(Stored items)
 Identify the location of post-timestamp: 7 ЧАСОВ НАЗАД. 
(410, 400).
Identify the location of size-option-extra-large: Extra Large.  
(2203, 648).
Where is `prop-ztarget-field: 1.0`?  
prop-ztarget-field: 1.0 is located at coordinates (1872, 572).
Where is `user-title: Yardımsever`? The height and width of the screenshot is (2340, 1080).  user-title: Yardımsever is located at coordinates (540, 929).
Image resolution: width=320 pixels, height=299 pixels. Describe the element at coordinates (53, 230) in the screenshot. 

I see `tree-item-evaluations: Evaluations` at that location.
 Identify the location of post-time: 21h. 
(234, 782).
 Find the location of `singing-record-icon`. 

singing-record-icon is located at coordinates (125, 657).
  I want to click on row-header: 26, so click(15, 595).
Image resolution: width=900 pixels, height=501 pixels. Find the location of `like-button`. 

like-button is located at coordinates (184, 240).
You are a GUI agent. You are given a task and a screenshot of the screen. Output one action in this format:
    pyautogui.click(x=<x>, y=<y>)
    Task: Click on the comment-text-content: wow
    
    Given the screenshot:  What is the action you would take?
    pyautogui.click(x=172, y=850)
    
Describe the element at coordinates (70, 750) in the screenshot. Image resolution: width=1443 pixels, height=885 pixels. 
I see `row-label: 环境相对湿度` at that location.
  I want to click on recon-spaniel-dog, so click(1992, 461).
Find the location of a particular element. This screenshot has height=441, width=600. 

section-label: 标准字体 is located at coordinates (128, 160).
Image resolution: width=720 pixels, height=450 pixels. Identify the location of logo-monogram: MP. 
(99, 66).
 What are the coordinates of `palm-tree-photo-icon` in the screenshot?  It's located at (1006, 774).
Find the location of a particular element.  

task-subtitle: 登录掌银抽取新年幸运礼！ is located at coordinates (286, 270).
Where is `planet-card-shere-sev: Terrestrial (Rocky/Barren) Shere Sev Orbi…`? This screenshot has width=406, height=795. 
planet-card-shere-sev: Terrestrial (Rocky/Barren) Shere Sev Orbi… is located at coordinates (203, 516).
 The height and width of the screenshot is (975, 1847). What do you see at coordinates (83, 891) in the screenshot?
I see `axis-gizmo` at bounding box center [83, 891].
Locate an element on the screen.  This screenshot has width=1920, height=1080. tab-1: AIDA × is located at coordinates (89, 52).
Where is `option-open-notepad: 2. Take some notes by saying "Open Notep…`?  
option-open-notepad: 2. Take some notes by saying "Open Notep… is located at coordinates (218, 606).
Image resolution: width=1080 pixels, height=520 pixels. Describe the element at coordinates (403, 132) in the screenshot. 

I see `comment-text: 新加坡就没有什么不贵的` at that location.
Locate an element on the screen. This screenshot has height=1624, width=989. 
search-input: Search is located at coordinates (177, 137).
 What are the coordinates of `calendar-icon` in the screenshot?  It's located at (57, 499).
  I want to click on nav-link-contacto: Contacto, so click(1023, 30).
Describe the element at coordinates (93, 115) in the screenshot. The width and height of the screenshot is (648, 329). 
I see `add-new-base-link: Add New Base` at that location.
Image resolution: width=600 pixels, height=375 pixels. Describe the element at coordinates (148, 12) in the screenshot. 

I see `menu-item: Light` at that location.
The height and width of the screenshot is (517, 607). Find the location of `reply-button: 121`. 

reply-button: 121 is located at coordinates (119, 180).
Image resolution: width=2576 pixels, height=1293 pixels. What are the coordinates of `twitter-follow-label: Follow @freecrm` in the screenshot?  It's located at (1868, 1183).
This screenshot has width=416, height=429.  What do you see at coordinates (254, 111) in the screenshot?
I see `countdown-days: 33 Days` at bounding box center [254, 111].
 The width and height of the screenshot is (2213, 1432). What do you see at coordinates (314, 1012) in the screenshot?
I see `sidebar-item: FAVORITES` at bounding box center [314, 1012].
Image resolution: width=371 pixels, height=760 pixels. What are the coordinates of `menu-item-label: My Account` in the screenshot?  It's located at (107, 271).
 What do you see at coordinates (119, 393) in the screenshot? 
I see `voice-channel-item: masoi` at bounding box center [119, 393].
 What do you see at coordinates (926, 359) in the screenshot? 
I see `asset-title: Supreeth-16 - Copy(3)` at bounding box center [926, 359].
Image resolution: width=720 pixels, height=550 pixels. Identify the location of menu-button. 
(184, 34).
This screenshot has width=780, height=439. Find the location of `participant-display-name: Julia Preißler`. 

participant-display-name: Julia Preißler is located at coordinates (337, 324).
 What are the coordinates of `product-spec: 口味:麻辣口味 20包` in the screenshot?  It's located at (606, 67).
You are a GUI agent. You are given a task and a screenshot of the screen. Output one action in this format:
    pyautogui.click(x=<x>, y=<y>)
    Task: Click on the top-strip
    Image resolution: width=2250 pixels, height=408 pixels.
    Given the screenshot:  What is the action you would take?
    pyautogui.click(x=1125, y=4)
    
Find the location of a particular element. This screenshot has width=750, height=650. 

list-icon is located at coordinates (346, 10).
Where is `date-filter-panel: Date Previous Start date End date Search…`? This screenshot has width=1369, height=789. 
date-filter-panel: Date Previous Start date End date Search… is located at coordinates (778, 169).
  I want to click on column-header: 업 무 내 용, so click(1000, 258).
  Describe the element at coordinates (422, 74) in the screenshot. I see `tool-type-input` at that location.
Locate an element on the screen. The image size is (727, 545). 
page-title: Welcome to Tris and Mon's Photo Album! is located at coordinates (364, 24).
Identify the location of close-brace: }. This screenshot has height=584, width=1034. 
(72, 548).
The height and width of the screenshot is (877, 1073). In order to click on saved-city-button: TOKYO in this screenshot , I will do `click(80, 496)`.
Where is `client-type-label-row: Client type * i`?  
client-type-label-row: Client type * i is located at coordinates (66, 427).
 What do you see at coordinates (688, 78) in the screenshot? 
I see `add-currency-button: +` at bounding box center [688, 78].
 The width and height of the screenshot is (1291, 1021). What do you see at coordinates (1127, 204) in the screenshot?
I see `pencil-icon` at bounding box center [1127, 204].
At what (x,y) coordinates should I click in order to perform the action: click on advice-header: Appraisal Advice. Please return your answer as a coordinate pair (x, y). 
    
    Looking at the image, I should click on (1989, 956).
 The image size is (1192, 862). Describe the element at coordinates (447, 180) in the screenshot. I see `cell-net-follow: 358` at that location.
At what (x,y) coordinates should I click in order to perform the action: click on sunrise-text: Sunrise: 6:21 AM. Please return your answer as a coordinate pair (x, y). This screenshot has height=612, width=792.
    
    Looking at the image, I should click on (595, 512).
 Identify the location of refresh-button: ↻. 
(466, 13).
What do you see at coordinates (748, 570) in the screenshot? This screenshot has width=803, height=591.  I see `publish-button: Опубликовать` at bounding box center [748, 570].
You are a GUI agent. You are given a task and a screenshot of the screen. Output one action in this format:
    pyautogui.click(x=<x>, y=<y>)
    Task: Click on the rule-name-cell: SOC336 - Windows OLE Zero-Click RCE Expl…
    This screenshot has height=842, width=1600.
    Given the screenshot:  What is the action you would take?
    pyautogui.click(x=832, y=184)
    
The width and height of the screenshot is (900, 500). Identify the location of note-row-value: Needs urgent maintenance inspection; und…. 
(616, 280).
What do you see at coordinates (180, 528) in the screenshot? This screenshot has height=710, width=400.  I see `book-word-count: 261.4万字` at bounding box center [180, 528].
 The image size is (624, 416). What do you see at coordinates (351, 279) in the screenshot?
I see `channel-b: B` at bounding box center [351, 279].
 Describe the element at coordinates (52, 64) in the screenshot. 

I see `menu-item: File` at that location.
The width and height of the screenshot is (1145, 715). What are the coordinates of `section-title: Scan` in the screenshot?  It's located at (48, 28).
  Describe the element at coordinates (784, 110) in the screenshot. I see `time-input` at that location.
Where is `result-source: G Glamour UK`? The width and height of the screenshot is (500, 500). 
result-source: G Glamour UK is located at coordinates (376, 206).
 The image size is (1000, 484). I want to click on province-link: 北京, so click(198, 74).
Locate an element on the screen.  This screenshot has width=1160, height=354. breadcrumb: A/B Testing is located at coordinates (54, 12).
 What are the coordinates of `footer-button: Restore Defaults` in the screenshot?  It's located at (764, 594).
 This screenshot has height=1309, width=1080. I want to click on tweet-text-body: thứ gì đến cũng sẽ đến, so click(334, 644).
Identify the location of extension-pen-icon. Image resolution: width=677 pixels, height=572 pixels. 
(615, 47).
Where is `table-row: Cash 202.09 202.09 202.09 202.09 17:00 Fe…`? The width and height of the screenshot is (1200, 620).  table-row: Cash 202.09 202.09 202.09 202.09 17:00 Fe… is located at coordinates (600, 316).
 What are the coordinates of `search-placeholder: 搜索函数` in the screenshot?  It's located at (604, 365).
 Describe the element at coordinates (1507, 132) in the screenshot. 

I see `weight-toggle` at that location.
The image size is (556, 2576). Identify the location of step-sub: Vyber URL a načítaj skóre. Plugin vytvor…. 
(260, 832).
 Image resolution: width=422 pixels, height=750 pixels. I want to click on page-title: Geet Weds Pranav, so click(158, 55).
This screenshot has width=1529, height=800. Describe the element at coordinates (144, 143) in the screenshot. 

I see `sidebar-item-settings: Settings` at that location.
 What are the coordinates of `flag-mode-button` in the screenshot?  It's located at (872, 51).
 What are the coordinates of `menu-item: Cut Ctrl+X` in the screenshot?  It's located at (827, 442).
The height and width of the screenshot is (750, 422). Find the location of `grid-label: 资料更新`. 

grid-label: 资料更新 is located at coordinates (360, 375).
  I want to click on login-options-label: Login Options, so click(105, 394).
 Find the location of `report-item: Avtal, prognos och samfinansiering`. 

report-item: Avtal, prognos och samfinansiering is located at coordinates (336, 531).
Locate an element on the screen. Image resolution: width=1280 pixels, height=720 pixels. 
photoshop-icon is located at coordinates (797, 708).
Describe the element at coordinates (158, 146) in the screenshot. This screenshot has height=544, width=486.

▸ WHAT YOU NEED TO DO
Reproduce the entries above word for word, covering the stretch from the line containing "Image resolution: width=600" through the line containing "at (606, 67).".

▸ THE ANSWER
Image resolution: width=600 pixels, height=375 pixels. Describe the element at coordinates (148, 12) in the screenshot. 

I see `menu-item: Light` at that location.
The height and width of the screenshot is (517, 607). Find the location of `reply-button: 121`. 

reply-button: 121 is located at coordinates (119, 180).
Image resolution: width=2576 pixels, height=1293 pixels. What are the coordinates of `twitter-follow-label: Follow @freecrm` in the screenshot?  It's located at (1868, 1183).
This screenshot has width=416, height=429.  What do you see at coordinates (254, 111) in the screenshot?
I see `countdown-days: 33 Days` at bounding box center [254, 111].
 The width and height of the screenshot is (2213, 1432). What do you see at coordinates (314, 1012) in the screenshot?
I see `sidebar-item: FAVORITES` at bounding box center [314, 1012].
Image resolution: width=371 pixels, height=760 pixels. What are the coordinates of `menu-item-label: My Account` in the screenshot?  It's located at (107, 271).
 What do you see at coordinates (119, 393) in the screenshot? 
I see `voice-channel-item: masoi` at bounding box center [119, 393].
 What do you see at coordinates (926, 359) in the screenshot? 
I see `asset-title: Supreeth-16 - Copy(3)` at bounding box center [926, 359].
Image resolution: width=720 pixels, height=550 pixels. Identify the location of menu-button. 
(184, 34).
This screenshot has width=780, height=439. Find the location of `participant-display-name: Julia Preißler`. 

participant-display-name: Julia Preißler is located at coordinates (337, 324).
 What are the coordinates of `product-spec: 口味:麻辣口味 20包` in the screenshot?  It's located at (606, 67).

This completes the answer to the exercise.